Sleep Outfitters, a furniture retailer, sits at the top of MotoMart's neighbor set with a similarity of 0.88 — the kind of cross-kind pairing that signals something structural about this audience rather than anything thematic. The shape is broad: no single neighbor dominates, and the scores descend gradually from 0.88 down to 0.80 across the top 10, with meaningful overlap spread across a wide mix of entity types.
Tallying the subcategories across the top 10 reveals a genuinely mixed cluster. Restaurants & Eateries account for four of the ten neighbors — Hot Head Burritos (0.84, Fast Casual Dining), Shoney's (0.83, Casual Dining), East of Chicago (0.82, QSR), and Bob Evans (0.81, Casual Dining). Convenience & Fuel contributes two: Hucks (0.83) and Hy-Vee Fast & Fresh (0.83), both fellow Convenience Stores. Hy-Vee Gas Station (0.83) adds a Gas Stations entry from the same category. The remaining three span Financial (First Financial Bank, 0.82), Retail (Sleep Outfitters, 0.88), and Restaurants again with O'Charley's (0.80).
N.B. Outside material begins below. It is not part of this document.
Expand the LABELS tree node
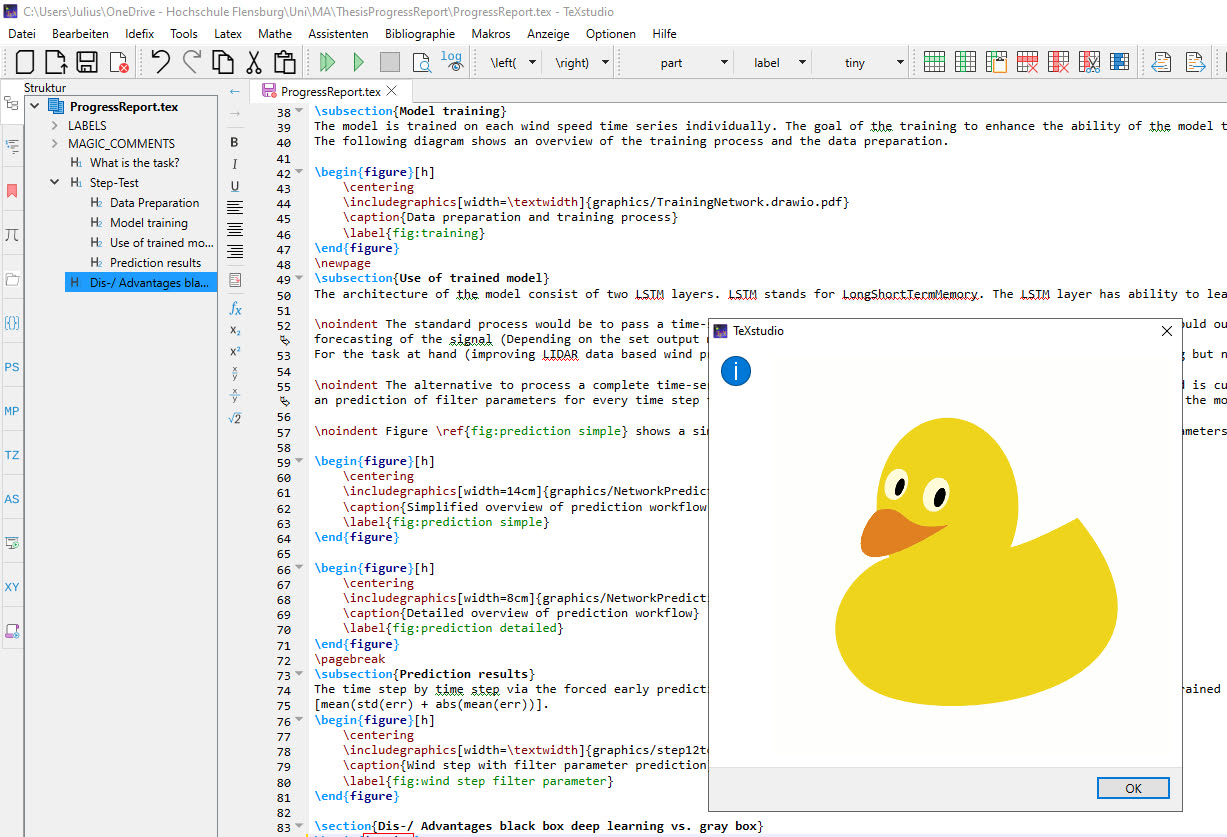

Only two of the ten neighbors share MotoMart's own subcategory (Convenience Stores), meaning the audience shape is defined less by the convenience-store category itself and more by a broader Midwestern everyday-commerce pattern — casual dining, fuel stops, community banking, and value retail all drawing from the same audience pool.
The broad shape here reflects an audience that moves fluidly across routine, place-based spending categories rather than clustering tightly around any single one.